Since starting the Open Innovation Exchange a couple of days ago we've had a really gratifying response to our experiment in developing an open source bid for a £1.2 million Government contract. The aim is two-fold: first, to create an exception proposal for ways in which nonprofit can share knowledge, and improve public service delivery. Secondly, to demonstrate that it is possible to collaborate in a competitive situation, and so improve upon public procure processes. As I wrote previously:

The difficulty in tendering for complex and challenging projects is that you know your proposals may well turn out to be inadequate because there's no way of figuring out in advance  what will work. Ideally the solutions have to be worked out with those who are "the problem". But if you do go in with a proposal full of co-creation workshops with stakeholders, there's a danger you will be seen as fuzzy. It's all too easy to end up either in tacit collusion between consultants and funders to do something rather inadequate, or acrimonious disputes about failure to "deliver".

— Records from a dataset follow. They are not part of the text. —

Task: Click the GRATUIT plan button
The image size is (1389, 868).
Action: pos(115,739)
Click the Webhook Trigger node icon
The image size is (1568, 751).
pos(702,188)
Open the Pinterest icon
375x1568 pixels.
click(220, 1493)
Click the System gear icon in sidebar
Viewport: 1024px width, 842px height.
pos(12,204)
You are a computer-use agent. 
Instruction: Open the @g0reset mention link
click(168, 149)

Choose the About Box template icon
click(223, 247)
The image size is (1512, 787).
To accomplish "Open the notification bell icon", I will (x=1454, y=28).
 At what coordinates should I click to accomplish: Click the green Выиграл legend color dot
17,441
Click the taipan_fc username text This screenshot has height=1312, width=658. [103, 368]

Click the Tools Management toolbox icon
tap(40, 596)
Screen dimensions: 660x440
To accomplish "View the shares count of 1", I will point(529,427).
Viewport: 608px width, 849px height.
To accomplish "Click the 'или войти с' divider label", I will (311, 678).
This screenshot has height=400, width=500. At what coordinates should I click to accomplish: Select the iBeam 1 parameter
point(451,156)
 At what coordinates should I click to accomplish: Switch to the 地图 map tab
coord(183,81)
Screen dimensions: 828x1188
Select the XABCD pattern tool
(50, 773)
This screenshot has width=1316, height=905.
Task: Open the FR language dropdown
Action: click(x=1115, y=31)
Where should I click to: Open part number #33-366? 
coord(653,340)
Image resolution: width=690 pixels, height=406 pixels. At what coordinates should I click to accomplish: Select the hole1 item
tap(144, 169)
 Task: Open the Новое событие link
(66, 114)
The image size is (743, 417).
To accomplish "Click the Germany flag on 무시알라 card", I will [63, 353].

Quite a few people seems to agree, and are blogging and commenting on the site with enthusiasm. If you have a moment, do take a look, and join in. Simon Berry has put together a first model for our proposal, and will shortly be posting the work packages that will deliver this. We are exploring collaboration with a number of people and organisation, and would welcome more.  The site seems to be providing a further benefit - a space to talk about the general issues of collaboration, knowledge sharing, process evaluation and more. That's another lesson - if you open up, good stuff happens.